TEXT PASSAGE:
_ _ _ _
See Convergence Monitoring SS2 for the stopping rule definitions and evaluation logic.

TrainingEvent enum

The enum has exactly 12 variants: 8 per-iteration events (one per lifecycle step in SS2.1a) and 4 lifecycle events (emitted once per training or simulation run).

#![allow(unused)]
fn main() {
/// Typed events emitted by the SDDP training loop and simulation runner.
/// Defined in cobre-core. Consumed by cobre-cli, cobre-tui, and cobre-mcp.
#[derive(Clone, Debug)]
pub enum TrainingEvent {
    // ── Per-iteration events (8) ────────────────────────────────────

    /// Step 1: Forward pass completed for this iteration on the local rank.
    ForwardPassComplete {
        iteration: u64,
        /// Number of forward scenarios evaluated on this rank.
        scenarios: u32,
        /// Mean total forward cost across local scenarios.
        ub_mean: f64,
        /// Standard deviation of total forward cost across local scenarios.
_ _ _ _
RAW RECORDS:
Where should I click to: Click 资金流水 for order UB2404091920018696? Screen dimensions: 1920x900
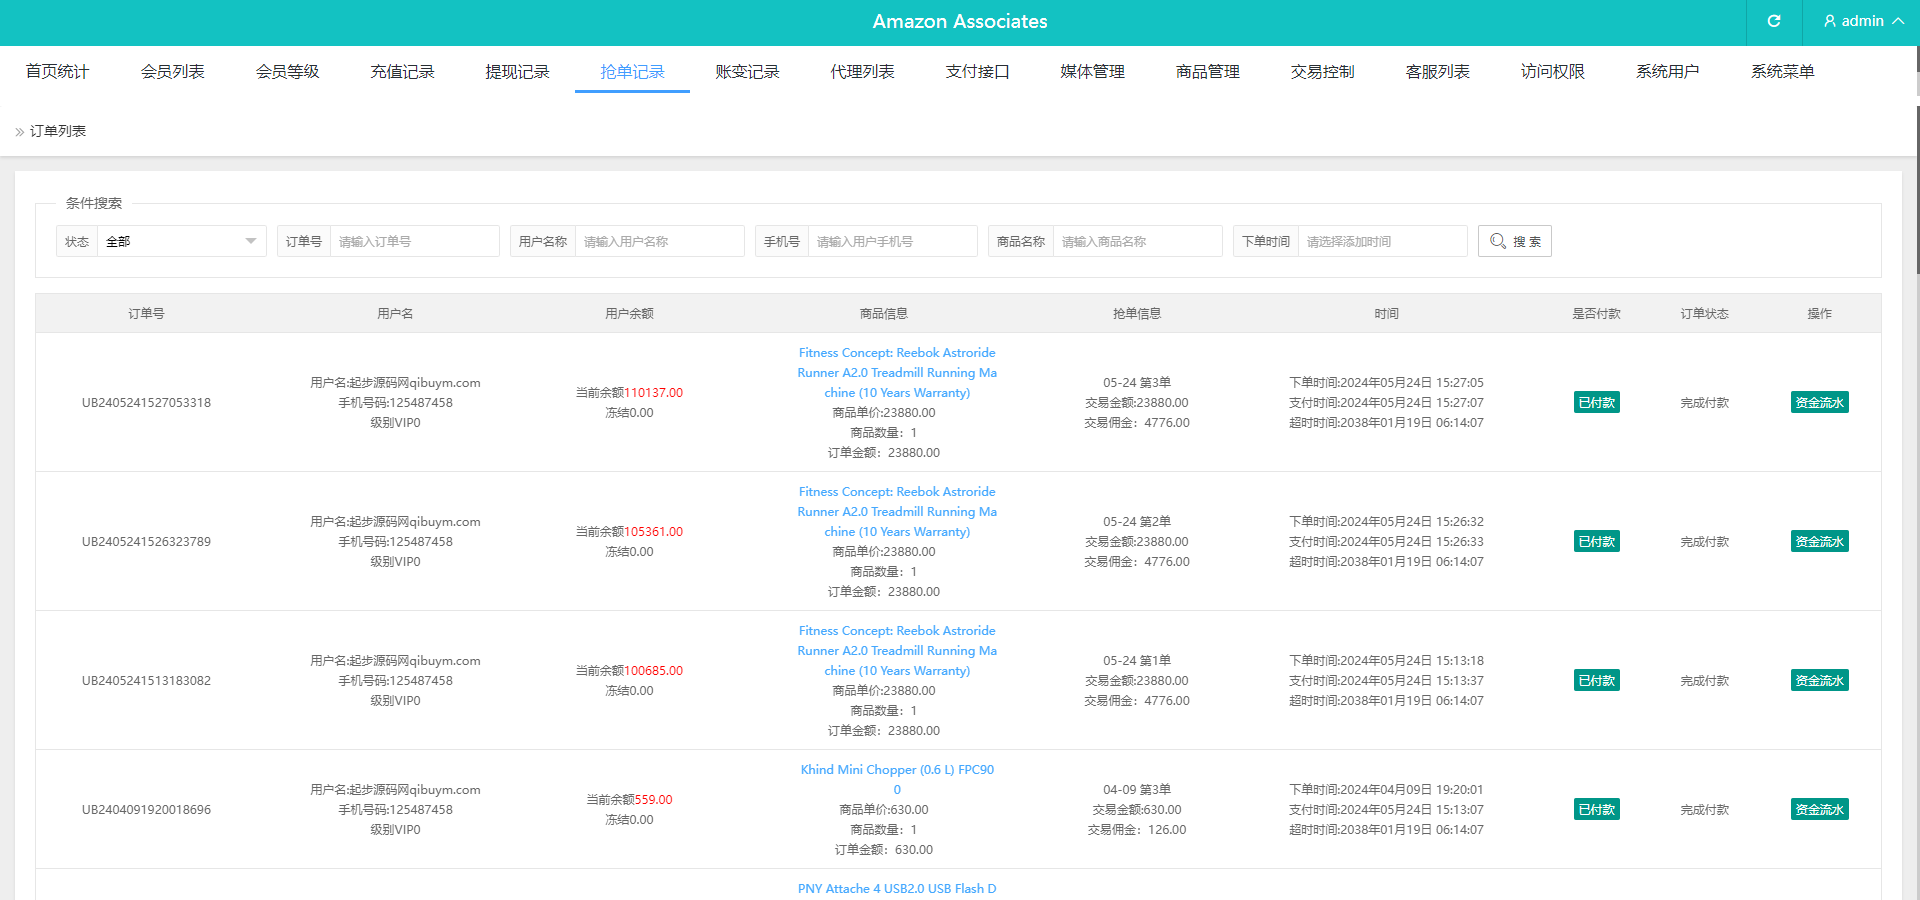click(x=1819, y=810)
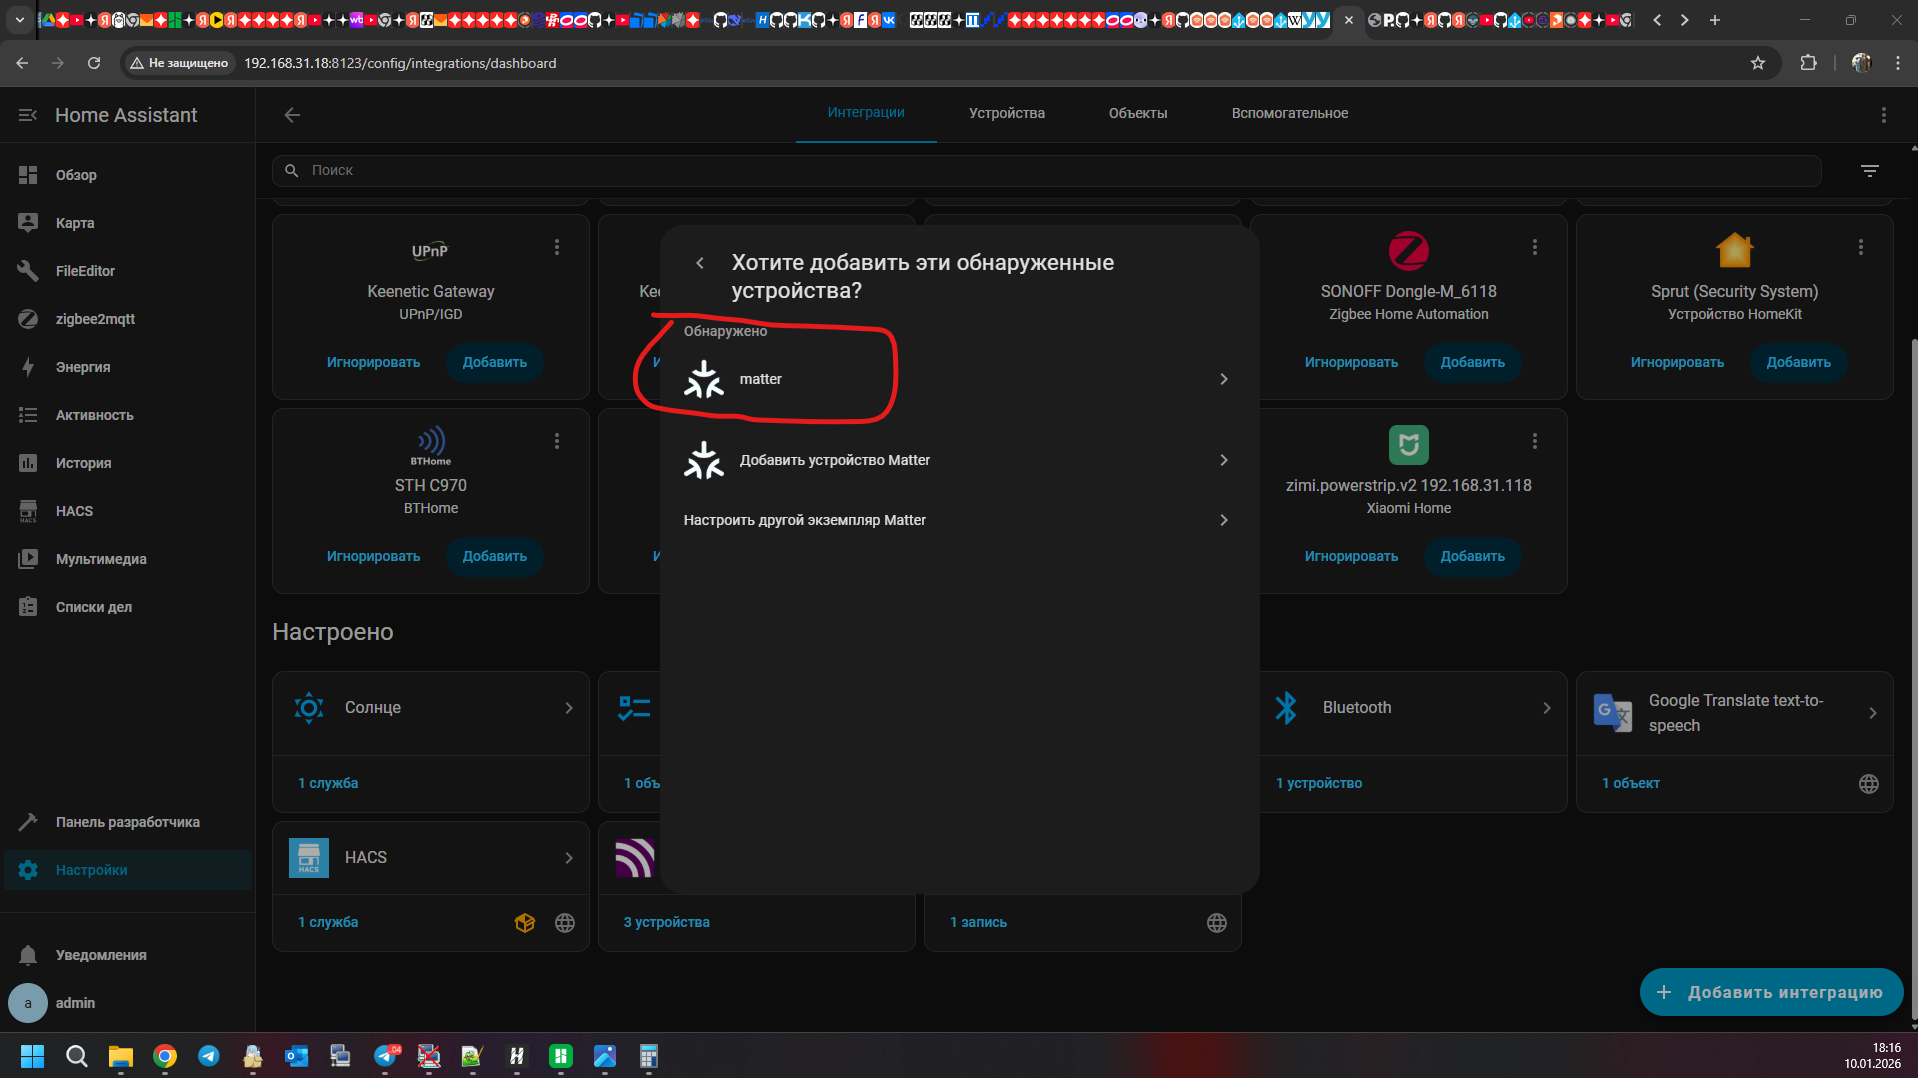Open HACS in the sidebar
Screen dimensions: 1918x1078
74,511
_ _ _ _
DIRECTIVE A: In the passage on the TrainingEvent enum, translate this sentence into Spanish: "The enum has exactly 12 variants: 8 per-iteration events (one per lifecycle step in SS2.1a) and 4 lifecycle events (emitted once per training or simulation run)."
DIRECTIVE B: Retype the part of the passage on the TrainingEvent enum between "The enum has" and "on this rank.", inclusive.

RESULT A: El enum tiene exactamente 12 variantes: 8 eventos por iteración (uno por cada paso del ciclo de vida en SS2.1a) y 4 eventos de ciclo de vida (emitidos una vez por cada ejecución de entrenamiento o simulación).

RESULT B:
The enum has exactly 12 variants: 8 per-iteration events (one per lifecycle step in SS2.1a) and 4 lifecycle events (emitted once per training or simulation run).

#![allow(unused)]
fn main() {
/// Typed events emitted by the SDDP training loop and simulation runner.
/// Defined in cobre-core. Consumed by cobre-cli, cobre-tui, and cobre-mcp.
#[derive(Clone, Debug)]
pub enum TrainingEvent {
    // ── Per-iteration events (8) ────────────────────────────────────

    /// Step 1: Forward pass completed for this iteration on the local rank.
    ForwardPassComplete {
        iteration: u64,
        /// Number of forward scenarios evaluated on this rank.